Туда… туда надо было идти! Хотя куда? На этот зов, на этот свет! Но куда ещё дальше, чем «Дорога»? Сподобиться участи отчаянно рыдающего Дзампано, который всё-таки нашел своего Бога, а не просто красиво скучать, как Гуидо Ансельми, которого во тьме исчерпанности пожрала ирония? Туда надо было идти – он знал это. Самое трудное – пойти туда, не знаю куда. Это знали оба – и Федерико Феллини и Марчелло Мастроянни. Оба знали и оба не пошли… – Европа не предполагает путей «туда, не знаю куда», все европейские пути уже проторены. Оба остались негероями своего европейского времени: кинохудожник замечательного дара, растерянно наблюдавший собственное падение с однажды достигнутой духовной высоты, и актёр поразительного таланта и неотразимого обаяния, слишком умевший быть ироничным, невзыскательным к слабости своих героев, к слабостям окружавших его людей, к духовной посредственности своей эпохи.
Ах, Марчелло, Марчелло!
Ты так любил людей, так сострадал им, так понимал их трудности, так щадил их слабости. Иронией ты хотел облегчить непосильное бремя духовного требования. Им? Или себе? Себе… или своей эпохе? Да нет, ты не хотел, просто так получилось.

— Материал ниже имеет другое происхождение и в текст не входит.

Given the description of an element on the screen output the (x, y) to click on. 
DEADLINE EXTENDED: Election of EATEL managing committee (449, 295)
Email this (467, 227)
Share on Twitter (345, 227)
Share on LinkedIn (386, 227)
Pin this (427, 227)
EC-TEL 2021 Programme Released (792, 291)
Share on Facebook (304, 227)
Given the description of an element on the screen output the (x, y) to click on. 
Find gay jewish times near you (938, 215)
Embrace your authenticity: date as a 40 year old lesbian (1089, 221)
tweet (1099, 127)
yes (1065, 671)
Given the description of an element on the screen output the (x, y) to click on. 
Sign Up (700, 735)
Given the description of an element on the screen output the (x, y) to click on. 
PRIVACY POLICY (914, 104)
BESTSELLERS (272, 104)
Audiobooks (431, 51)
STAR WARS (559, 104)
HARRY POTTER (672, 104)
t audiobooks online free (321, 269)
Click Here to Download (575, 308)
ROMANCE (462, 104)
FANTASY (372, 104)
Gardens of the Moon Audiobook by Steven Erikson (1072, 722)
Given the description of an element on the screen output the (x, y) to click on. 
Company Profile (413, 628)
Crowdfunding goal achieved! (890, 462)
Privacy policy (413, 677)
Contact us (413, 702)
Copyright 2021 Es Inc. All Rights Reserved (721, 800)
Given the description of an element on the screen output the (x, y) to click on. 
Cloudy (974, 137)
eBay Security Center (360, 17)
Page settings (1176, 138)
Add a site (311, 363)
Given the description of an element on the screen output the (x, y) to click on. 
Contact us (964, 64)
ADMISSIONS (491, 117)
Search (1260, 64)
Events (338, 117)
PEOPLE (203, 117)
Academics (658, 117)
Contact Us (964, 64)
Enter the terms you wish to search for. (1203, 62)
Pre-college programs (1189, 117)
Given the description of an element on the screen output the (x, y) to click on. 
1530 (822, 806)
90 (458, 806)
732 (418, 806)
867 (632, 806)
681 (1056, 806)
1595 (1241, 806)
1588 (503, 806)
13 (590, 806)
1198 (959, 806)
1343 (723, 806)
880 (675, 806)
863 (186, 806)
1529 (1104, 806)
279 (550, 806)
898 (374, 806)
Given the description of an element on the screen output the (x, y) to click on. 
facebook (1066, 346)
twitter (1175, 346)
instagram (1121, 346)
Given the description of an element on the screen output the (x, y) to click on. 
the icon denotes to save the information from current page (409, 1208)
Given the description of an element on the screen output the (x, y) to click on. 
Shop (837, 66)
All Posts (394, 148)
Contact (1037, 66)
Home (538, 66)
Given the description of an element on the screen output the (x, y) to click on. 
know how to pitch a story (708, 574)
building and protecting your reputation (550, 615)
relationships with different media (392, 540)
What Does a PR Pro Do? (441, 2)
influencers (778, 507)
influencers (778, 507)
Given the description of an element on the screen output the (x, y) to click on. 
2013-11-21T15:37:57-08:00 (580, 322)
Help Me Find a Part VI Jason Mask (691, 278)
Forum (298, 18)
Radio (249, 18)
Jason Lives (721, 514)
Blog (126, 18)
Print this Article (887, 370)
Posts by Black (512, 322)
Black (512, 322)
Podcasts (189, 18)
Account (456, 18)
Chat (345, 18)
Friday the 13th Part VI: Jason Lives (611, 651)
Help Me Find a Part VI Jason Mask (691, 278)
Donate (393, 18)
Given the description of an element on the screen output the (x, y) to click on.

И вот они пришли к твоему гробу, пришли проститься с тобой. Пришли зрители, полные благодарности и восхищения, пришли друзья и близкие, ещё чувствующие на себе дуновение твоей неподражаемой лёгкости, твоей простоты и сердечности. Пришли коллеги, с которыми ты встречался и жил в волшебном мире кинореальности, с которыми ругался и смеялся, строил планы несбыточной киножизни в обманном свете киноюпитеров. Пришли просто зеваки… пришли на мягкий призывный шорох твоего имени. Все они пришли на Капитолий, где у негромкого фонтана стоит закрытый гроб. Они пришли, потому что ты умер, Марчелло! Они пришли к тихой правде твоей смерти, сказать, что это неправда, что смерть недопустима и неприемлема, что согласиться со смертью человека невозможно, нельзя. Они пришли сказать, что отказываются принять твою смерть, отказываются жить дальше без всего того, что было и стало тобой. Но почему ж тогда они не говорят это? Почему глаза плачут, а губы произносят постыдные пошлости о том, что ты в последней своей театральной роли говорил, что хотел бы умереть на Рождество, и что вот уже почти Рождество, так что, вроде бы, даже и удачно… что ты не любил слёзы и был оптимистом, а потому и в прощание тебе прозвучит не реквием, а весёлая мелодия Нино Рота.